> **RECORDS FOR THIS EXERCISE**
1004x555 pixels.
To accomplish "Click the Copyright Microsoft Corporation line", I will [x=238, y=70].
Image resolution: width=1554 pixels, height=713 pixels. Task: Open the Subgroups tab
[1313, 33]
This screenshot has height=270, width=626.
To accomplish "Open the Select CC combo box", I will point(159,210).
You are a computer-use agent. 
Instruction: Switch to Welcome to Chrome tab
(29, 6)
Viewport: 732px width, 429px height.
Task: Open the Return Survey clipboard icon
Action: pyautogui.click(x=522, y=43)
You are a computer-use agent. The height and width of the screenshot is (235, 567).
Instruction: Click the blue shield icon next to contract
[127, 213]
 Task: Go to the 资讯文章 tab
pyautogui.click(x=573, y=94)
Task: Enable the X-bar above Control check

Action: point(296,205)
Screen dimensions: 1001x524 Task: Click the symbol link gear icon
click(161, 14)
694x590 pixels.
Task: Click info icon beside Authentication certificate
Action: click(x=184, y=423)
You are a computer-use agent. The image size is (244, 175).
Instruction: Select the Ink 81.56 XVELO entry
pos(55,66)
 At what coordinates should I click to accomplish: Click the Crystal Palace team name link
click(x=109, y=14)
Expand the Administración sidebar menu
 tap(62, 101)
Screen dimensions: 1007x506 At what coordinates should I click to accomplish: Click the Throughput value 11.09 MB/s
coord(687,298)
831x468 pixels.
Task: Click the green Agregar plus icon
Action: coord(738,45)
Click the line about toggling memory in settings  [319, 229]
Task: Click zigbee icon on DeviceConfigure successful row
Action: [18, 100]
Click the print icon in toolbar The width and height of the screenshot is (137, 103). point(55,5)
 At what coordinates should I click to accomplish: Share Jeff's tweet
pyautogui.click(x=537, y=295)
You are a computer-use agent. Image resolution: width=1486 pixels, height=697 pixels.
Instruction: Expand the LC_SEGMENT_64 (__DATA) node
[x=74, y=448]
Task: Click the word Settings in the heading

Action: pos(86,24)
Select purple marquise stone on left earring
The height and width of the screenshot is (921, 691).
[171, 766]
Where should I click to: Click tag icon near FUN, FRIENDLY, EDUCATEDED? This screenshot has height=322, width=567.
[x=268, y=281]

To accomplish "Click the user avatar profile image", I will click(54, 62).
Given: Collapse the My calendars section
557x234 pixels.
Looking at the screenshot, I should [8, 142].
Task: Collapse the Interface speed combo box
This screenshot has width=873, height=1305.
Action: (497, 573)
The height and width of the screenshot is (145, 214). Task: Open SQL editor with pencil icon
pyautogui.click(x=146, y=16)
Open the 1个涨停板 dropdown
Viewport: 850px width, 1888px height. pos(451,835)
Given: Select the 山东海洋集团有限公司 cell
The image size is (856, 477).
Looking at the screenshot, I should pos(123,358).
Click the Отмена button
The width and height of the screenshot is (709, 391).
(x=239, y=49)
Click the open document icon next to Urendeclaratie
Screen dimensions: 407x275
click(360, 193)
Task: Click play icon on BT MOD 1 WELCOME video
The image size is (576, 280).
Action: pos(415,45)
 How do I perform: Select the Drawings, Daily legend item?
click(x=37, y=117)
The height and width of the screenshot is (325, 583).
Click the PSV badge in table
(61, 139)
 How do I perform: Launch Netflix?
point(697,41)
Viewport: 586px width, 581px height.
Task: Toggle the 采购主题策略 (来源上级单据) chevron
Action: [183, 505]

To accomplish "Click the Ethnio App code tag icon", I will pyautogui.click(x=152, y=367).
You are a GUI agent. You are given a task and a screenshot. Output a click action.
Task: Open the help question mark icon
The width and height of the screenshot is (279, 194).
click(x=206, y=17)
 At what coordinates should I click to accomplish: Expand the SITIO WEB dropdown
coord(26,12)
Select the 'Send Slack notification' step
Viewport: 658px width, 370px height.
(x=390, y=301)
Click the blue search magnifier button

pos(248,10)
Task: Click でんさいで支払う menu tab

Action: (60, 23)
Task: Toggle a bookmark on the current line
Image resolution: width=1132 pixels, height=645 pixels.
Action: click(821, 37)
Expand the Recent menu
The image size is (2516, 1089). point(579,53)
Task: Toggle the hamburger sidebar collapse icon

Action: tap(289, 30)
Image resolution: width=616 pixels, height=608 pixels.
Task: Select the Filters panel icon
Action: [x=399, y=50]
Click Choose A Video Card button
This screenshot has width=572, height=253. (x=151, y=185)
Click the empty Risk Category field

> **EXERCISE**
Please return the data above exactly as given.

> **REPLY**
1004x555 pixels.
To accomplish "Click the Copyright Microsoft Corporation line", I will [x=238, y=70].
Image resolution: width=1554 pixels, height=713 pixels. Task: Open the Subgroups tab
[1313, 33]
This screenshot has height=270, width=626.
To accomplish "Open the Select CC combo box", I will point(159,210).
You are a computer-use agent. 
Instruction: Switch to Welcome to Chrome tab
(29, 6)
Viewport: 732px width, 429px height.
Task: Open the Return Survey clipboard icon
Action: pyautogui.click(x=522, y=43)
You are a computer-use agent. The height and width of the screenshot is (235, 567).
Instruction: Click the blue shield icon next to contract
[127, 213]
 Task: Go to the 资讯文章 tab
pyautogui.click(x=573, y=94)
Task: Enable the X-bar above Control check

Action: point(296,205)
Screen dimensions: 1001x524 Task: Click the symbol link gear icon
click(161, 14)
694x590 pixels.
Task: Click info icon beside Authentication certificate
Action: click(x=184, y=423)
You are a computer-use agent. The image size is (244, 175).
Instruction: Select the Ink 81.56 XVELO entry
pos(55,66)
 At what coordinates should I click to accomplish: Click the Crystal Palace team name link
click(x=109, y=14)
Expand the Administración sidebar menu
 tap(62, 101)
Screen dimensions: 1007x506 At what coordinates should I click to accomplish: Click the Throughput value 11.09 MB/s
coord(687,298)
831x468 pixels.
Task: Click the green Agregar plus icon
Action: coord(738,45)
Click the line about toggling memory in settings  [319, 229]
Task: Click zigbee icon on DeviceConfigure successful row
Action: [18, 100]
Click the print icon in toolbar The width and height of the screenshot is (137, 103). point(55,5)
 At what coordinates should I click to accomplish: Share Jeff's tweet
pyautogui.click(x=537, y=295)
You are a computer-use agent. Image resolution: width=1486 pixels, height=697 pixels.
Instruction: Expand the LC_SEGMENT_64 (__DATA) node
[x=74, y=448]
Task: Click the word Settings in the heading

Action: pos(86,24)
Select purple marquise stone on left earring
The height and width of the screenshot is (921, 691).
[171, 766]
Where should I click to: Click tag icon near FUN, FRIENDLY, EDUCATEDED? This screenshot has height=322, width=567.
[x=268, y=281]

To accomplish "Click the user avatar profile image", I will click(54, 62).
Given: Collapse the My calendars section
557x234 pixels.
Looking at the screenshot, I should [8, 142].
Task: Collapse the Interface speed combo box
This screenshot has width=873, height=1305.
Action: (497, 573)
The height and width of the screenshot is (145, 214). Task: Open SQL editor with pencil icon
pyautogui.click(x=146, y=16)
Open the 1个涨停板 dropdown
Viewport: 850px width, 1888px height. pos(451,835)
Given: Select the 山东海洋集团有限公司 cell
The image size is (856, 477).
Looking at the screenshot, I should pos(123,358).
Click the Отмена button
The width and height of the screenshot is (709, 391).
(x=239, y=49)
Click the open document icon next to Urendeclaratie
Screen dimensions: 407x275
click(360, 193)
Task: Click play icon on BT MOD 1 WELCOME video
The image size is (576, 280).
Action: pos(415,45)
 How do I perform: Select the Drawings, Daily legend item?
click(x=37, y=117)
The height and width of the screenshot is (325, 583).
Click the PSV badge in table
(61, 139)
 How do I perform: Launch Netflix?
point(697,41)
Viewport: 586px width, 581px height.
Task: Toggle the 采购主题策略 (来源上级单据) chevron
Action: [183, 505]

To accomplish "Click the Ethnio App code tag icon", I will pyautogui.click(x=152, y=367).
You are a GUI agent. You are given a task and a screenshot. Output a click action.
Task: Open the help question mark icon
The width and height of the screenshot is (279, 194).
click(x=206, y=17)
 At what coordinates should I click to accomplish: Expand the SITIO WEB dropdown
coord(26,12)
Select the 'Send Slack notification' step
Viewport: 658px width, 370px height.
(x=390, y=301)
Click the blue search magnifier button

pos(248,10)
Task: Click でんさいで支払う menu tab

Action: (60, 23)
Task: Toggle a bookmark on the current line
Image resolution: width=1132 pixels, height=645 pixels.
Action: click(821, 37)
Expand the Recent menu
The image size is (2516, 1089). point(579,53)
Task: Toggle the hamburger sidebar collapse icon

Action: tap(289, 30)
Image resolution: width=616 pixels, height=608 pixels.
Task: Select the Filters panel icon
Action: [x=399, y=50]
Click Choose A Video Card button
This screenshot has width=572, height=253. (x=151, y=185)
Click the empty Risk Category field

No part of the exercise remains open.